Medicare, the huge government healthcare program for the elderly and
disabled that has become a target for deficit hawks in recent years,
will continue to grow at a slow rate 1.5 percent per beneficiary
over the next decade. But as the U.S. population ages, overall
Medicare spending will still top $1 trillion in 2024, versus $603
billion this year.
SIX MILLION ENROLLEES
The CBO said Obamacare would enroll 1 million fewer uninsured
Americans than initially expected as a result of technical glitches
that largely paralyzed the federal website HealthCare.gov in the
first two months of open enrollment.
In a fresh forecast for 2014, the CBO estimated that 6 million
people would sign up for private coverage through new health
insurance marketplaces, down from an earlier forecast of 7 million.
But the report predicted that the program would eventually overcome
the deficit, signing up 24 million people by 2017.
The Obama administration says the health insurance marketplaces now
operating in all 50 states and the District of Columbia have
enrolled about 3 million people in private coverage so far, with
volumes increasing following major fixes to HealthCare.gov.
Despite claims from Obamacare critics about the law's potential
effects on hiring, CBO said the expected drop in work hours between
2017 and 2024 would result largely from worker decisions not to
participate in the labor force, rather than from higher unemployment
or the inability of part-time workers to find full-time hours.
"The estimated reduction stems almost entirely from a net decline in
the amount of labor that workers choose to supply, rather than from
a net drop in businesses' demand for labor," CBO said.
According to the report, federal subsidies can be substantial,
particularly for lower-wage workers who receive more under the law's
sliding income scale.

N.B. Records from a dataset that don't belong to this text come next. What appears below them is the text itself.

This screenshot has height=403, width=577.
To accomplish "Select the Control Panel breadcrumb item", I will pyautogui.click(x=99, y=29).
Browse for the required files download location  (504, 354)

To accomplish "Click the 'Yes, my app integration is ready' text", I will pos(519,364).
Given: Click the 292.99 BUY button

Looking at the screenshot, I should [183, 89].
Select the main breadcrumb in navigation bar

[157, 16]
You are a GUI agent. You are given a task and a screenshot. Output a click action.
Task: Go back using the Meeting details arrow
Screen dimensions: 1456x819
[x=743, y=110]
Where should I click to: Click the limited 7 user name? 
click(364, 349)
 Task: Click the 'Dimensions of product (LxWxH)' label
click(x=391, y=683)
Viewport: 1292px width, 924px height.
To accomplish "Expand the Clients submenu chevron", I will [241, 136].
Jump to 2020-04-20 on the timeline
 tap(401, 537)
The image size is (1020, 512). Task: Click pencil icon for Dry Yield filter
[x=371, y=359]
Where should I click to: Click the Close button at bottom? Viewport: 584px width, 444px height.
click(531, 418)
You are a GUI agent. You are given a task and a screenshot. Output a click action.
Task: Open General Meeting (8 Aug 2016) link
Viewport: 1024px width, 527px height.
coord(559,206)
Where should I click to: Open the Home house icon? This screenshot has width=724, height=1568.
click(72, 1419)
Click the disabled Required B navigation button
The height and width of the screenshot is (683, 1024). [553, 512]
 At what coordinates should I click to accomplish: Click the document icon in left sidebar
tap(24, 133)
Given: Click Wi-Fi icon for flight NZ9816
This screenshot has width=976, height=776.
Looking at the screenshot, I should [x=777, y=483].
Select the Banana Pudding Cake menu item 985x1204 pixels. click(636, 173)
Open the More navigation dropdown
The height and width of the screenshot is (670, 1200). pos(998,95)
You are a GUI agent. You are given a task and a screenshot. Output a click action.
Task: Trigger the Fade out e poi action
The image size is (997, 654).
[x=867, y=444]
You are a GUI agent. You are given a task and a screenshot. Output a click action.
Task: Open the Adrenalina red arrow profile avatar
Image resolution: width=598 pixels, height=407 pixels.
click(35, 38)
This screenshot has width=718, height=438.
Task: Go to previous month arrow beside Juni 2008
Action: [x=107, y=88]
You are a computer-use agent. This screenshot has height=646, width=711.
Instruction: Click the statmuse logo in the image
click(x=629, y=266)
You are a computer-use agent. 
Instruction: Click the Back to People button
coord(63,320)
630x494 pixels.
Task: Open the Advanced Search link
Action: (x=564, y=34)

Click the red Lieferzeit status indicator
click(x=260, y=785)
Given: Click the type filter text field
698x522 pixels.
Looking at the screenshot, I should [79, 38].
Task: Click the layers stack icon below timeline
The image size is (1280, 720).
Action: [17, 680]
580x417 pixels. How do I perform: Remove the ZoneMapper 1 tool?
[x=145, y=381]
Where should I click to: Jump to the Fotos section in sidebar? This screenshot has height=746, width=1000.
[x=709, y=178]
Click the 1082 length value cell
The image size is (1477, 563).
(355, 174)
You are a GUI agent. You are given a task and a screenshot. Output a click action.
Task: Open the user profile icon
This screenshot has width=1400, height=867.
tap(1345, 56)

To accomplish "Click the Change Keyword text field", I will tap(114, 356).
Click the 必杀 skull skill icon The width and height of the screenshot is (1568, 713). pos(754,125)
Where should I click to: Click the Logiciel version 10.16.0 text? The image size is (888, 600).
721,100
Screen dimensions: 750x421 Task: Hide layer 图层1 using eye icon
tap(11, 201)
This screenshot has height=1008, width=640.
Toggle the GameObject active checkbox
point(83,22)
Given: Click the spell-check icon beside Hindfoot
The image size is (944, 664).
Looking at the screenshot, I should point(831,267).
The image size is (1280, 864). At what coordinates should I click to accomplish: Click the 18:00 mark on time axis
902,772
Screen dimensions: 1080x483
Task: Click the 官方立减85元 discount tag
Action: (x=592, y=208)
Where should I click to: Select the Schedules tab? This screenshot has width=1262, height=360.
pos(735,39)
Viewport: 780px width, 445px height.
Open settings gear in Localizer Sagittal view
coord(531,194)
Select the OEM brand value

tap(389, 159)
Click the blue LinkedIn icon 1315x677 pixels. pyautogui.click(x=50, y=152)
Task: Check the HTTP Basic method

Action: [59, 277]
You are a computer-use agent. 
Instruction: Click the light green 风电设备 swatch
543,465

But that also means the benefits can be phased
out as a worker's income rises.
"The phaseout effectively raises people's marginal tax rates (the
tax rates applying to their last dollar of income), thus
discouraging work," CBO said.
But CBO Director Doug Elmendorf told reporters that the labor market
would adjust in time.
"It is analogous in some ways to raising the minimum wage, and that
effect will reduce the demand for labor in the short term," he said.